You can repeat this process in the event that the iron(III) is only reduced as far as iron(II):
E°(V^2+ made) = (+0.77 V) - (-1.20 V) = +1.97 V > 0
E°(V^3+ made) = (+0.77 V) - (-0.26 V) = +1.03 V > 0
E° (VO^2+ made) = (+0.77 V) - (+0.34 V) = +0.43 V > 0
E° (VO2^+ made) = (+0.77 V) - (+1.00 V) = -0.23 V < 0
So this reduction would only go as far as producing vanadium(IV). However, what if the iron(II) product can oxidise the vanadium(IV)?
E° (cell) = (-0.44 V) - (+1.00 V) = -1.44 V < 0
So this process is not possible.
So we have two possible equations:
(1) Fe^3+ (aq) + V (s) —> Fe (s) + V^3+ (aq)
(2) 4Fe^3+ (aq) + V (s) + H2O (l) —> 4Fe^2+ (aq) + VO^2+ (aq) + 2H^+ (aq)
In reality, because there is excess Fe^3+ present and Fe^3+ reacts with Fe to give Fe^2+, I’d think the second reaction is more likely.

I got the first equation but you are right, the answer is the second equation because V2+ is further oxidised to VO2+? But how did you write the equation? I tried to combined the Fe3+ half equation and VO2+ half equation but i'm not getting the correct answer? Thanks!

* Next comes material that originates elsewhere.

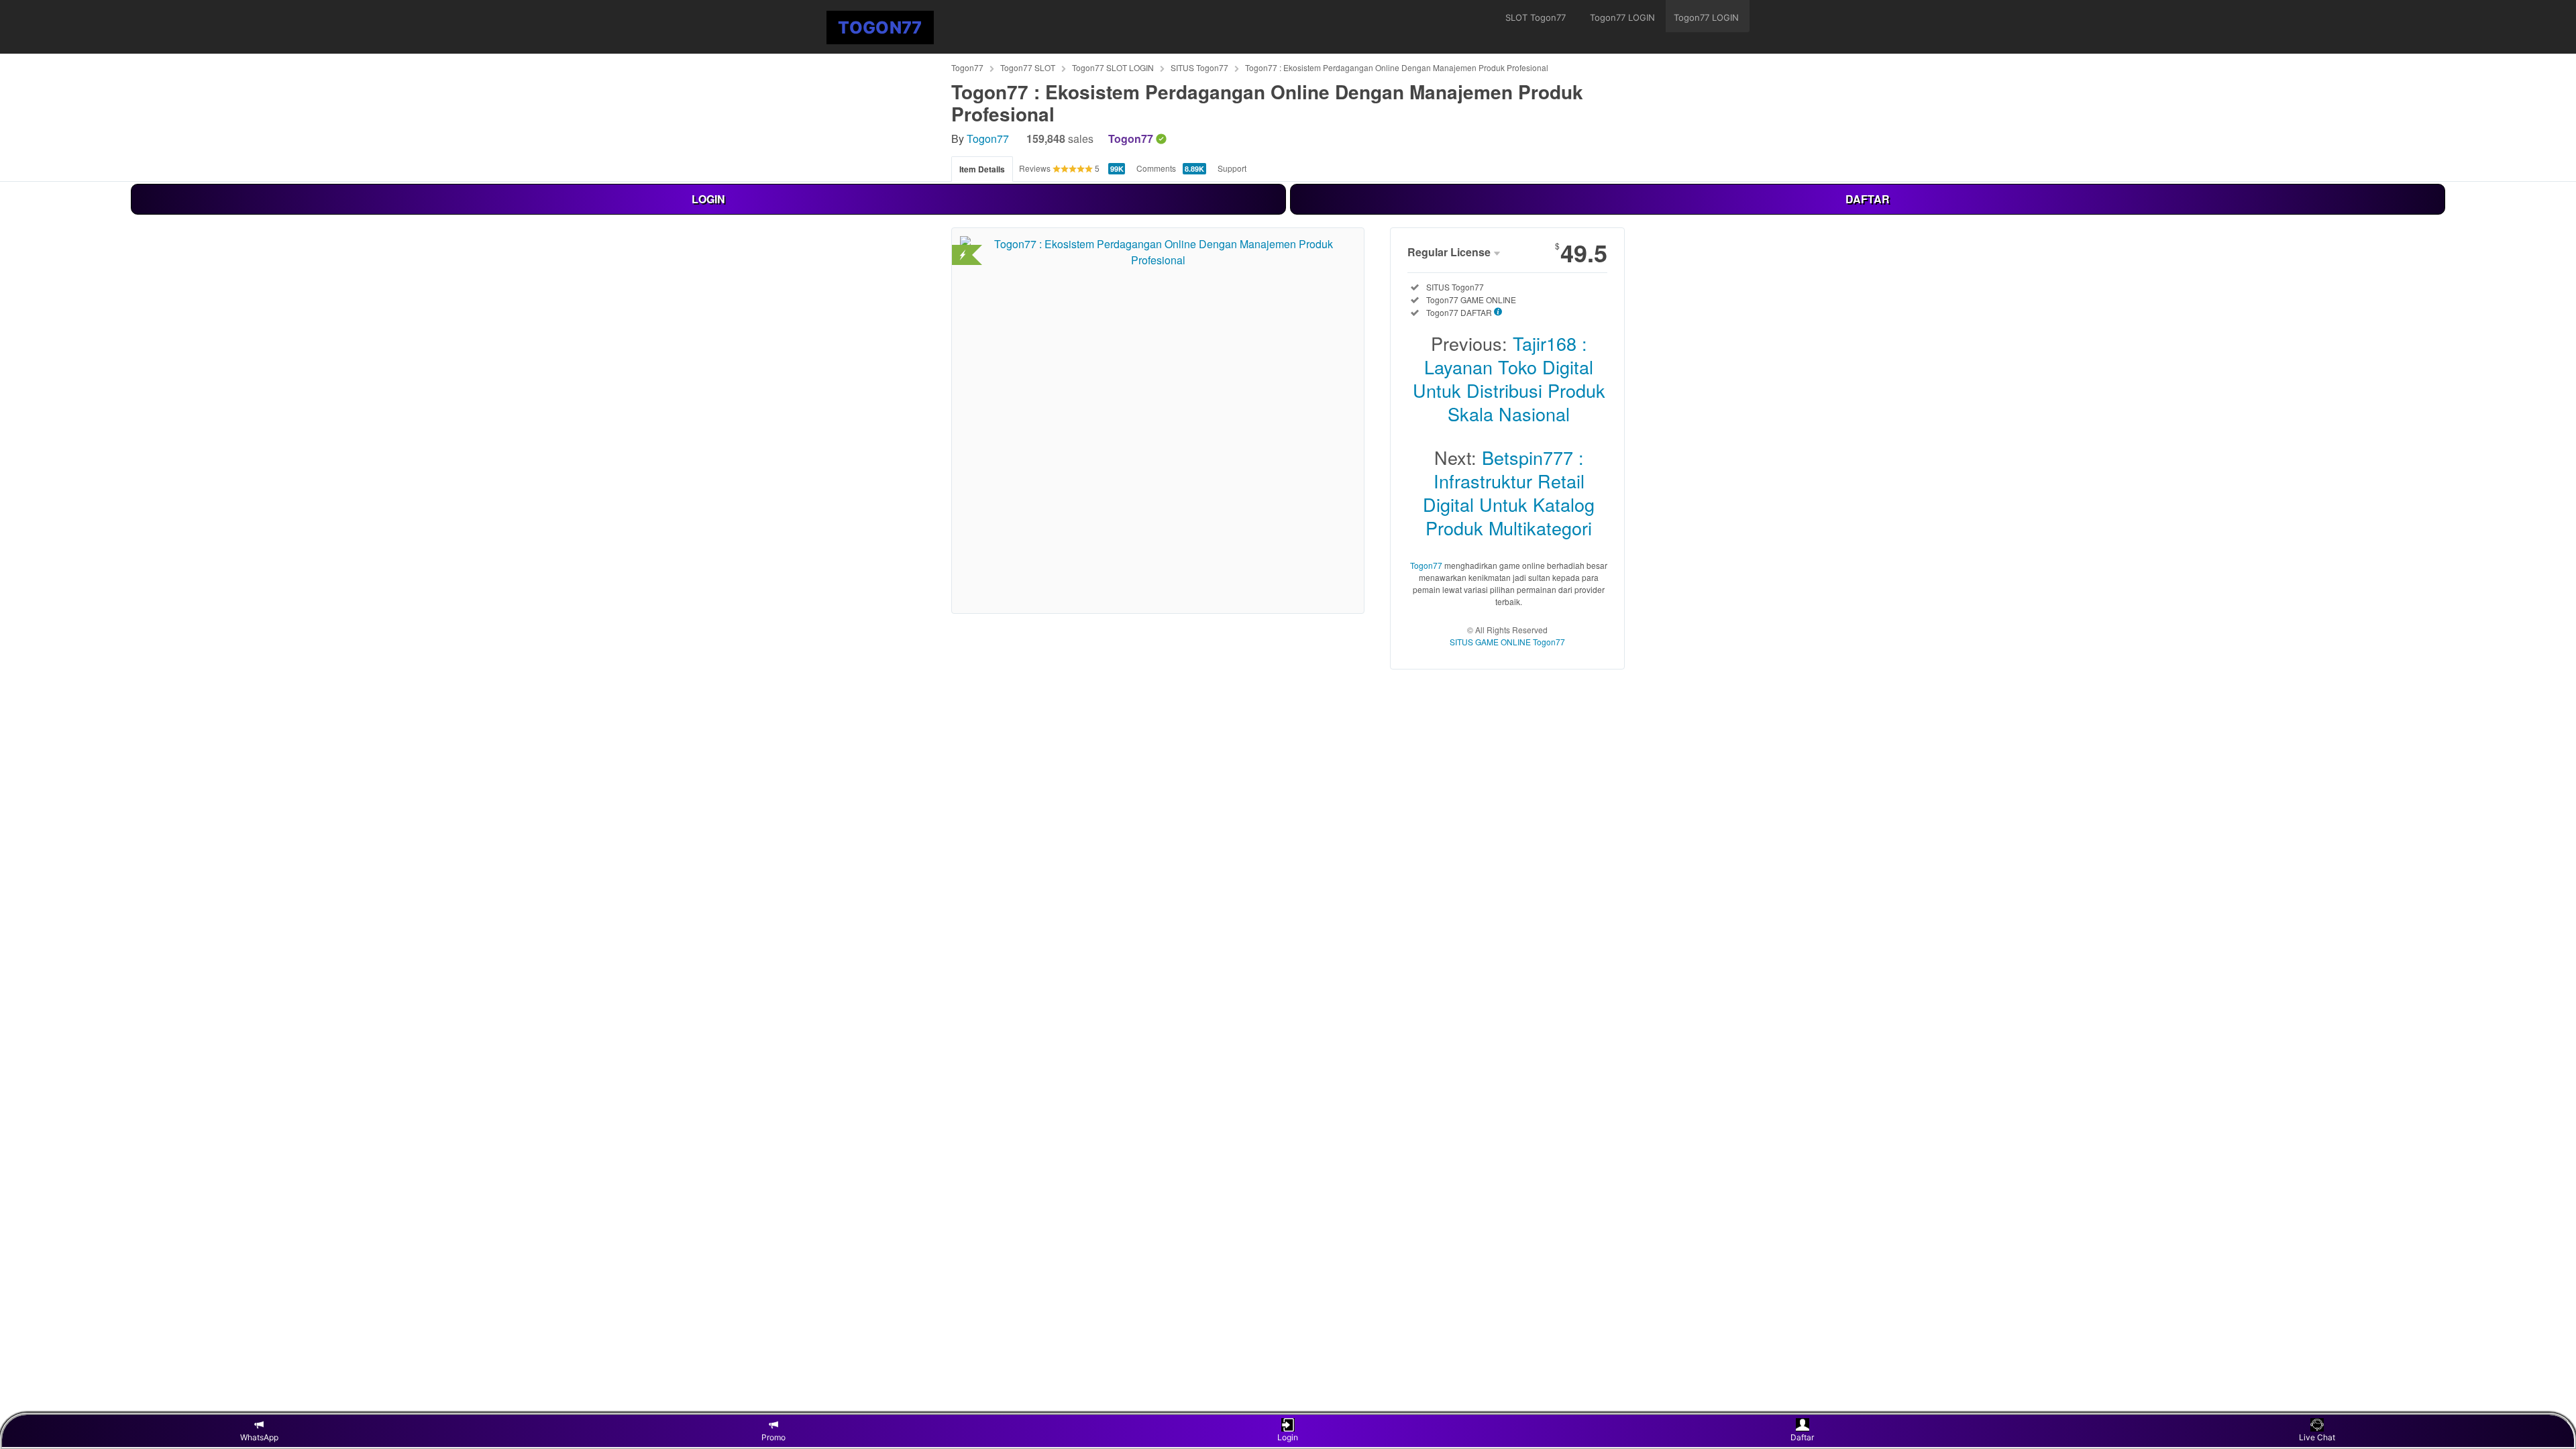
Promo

Well, I worked out that these equations were needed in my above post from the electrode potentials in the CIE data booklet:
Fe^3+ (aq) + e^- —> Fe^2+ (aq) (as is)
V^2+ (aq) + 2e^- —> V (s) (to reverse)
V^3+ (aq) + e^- —> V^2+ (to reverse)
VO^2+ (aq) + 2H^+ (aq) + e^- —> V^3+ (aq) + H2O (l) (to reverse)
Combining all the equations to reverse and then reversing the result:
V (s) + H2O (l) —> VO^2+ (aq) + 2H^+ (aq) + 4e^-
Now notice how each Fe^3+ accepts 1 electron and that this half-reaction produces 4? That is to say we need to add 4Fe^3+ to the LHS and 4Fe^2+ to the RHS:
4Fe^3+ (aq) + V (s) + H2O (l) —> 4Fe^2+ (aq) + VO^2+ (aq) + 2H^+ (aq)

sorry, please could you clarify why we are combining the equations of V? Can't we just use the last one because that is what it is finally oxidised to?